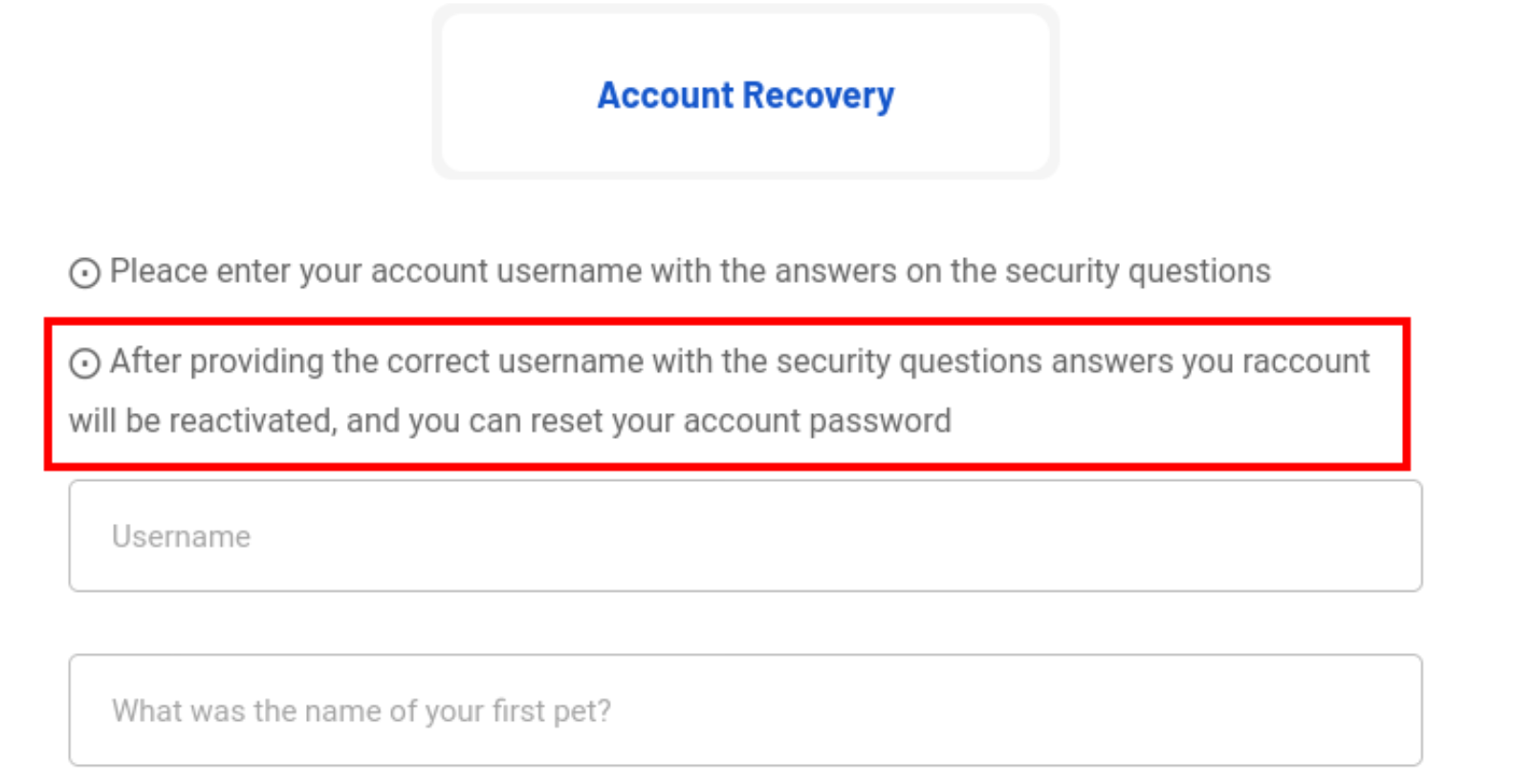Focus the Username input field
The height and width of the screenshot is (784, 1513).
tap(745, 535)
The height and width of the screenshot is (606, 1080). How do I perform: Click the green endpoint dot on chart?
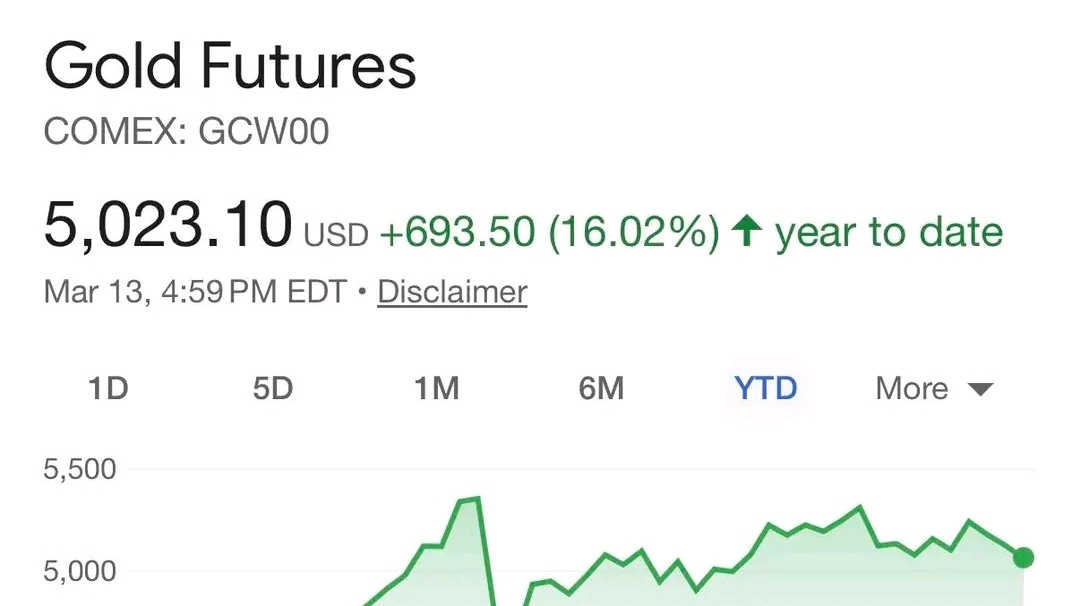pyautogui.click(x=1024, y=557)
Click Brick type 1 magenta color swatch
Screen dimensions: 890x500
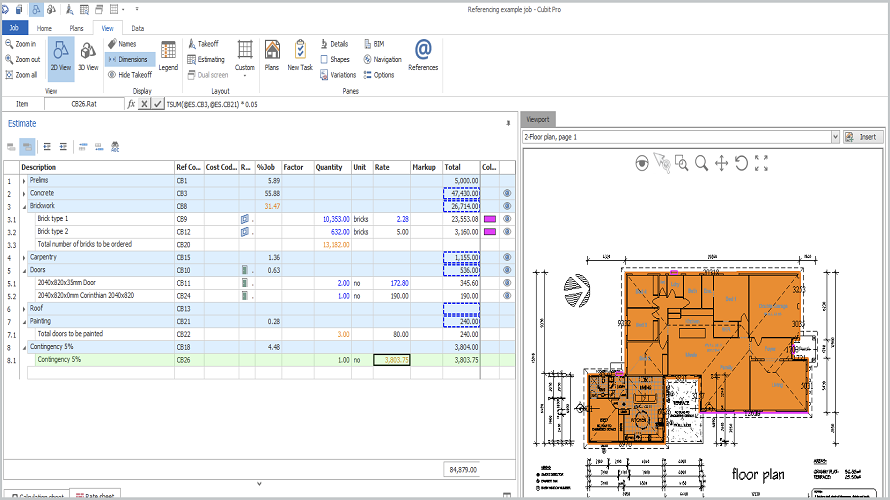(489, 218)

**THE REQUEST:** Convert the stretch from the line containing "Click Brick type 1 magenta color swatch" through the end of the items into a Markdown table with the columns Row and Line, numbering each line and skipping blank lines. Include nothing outside that stretch, and leave the pictures out.

**TASK RESPONSE:**
| Row | Line |
|---|---|
| 1 | Click Brick type 1 magenta color swatch |
| 2 | Screen dimensions: 890x500 |
| 3 | (489, 218) |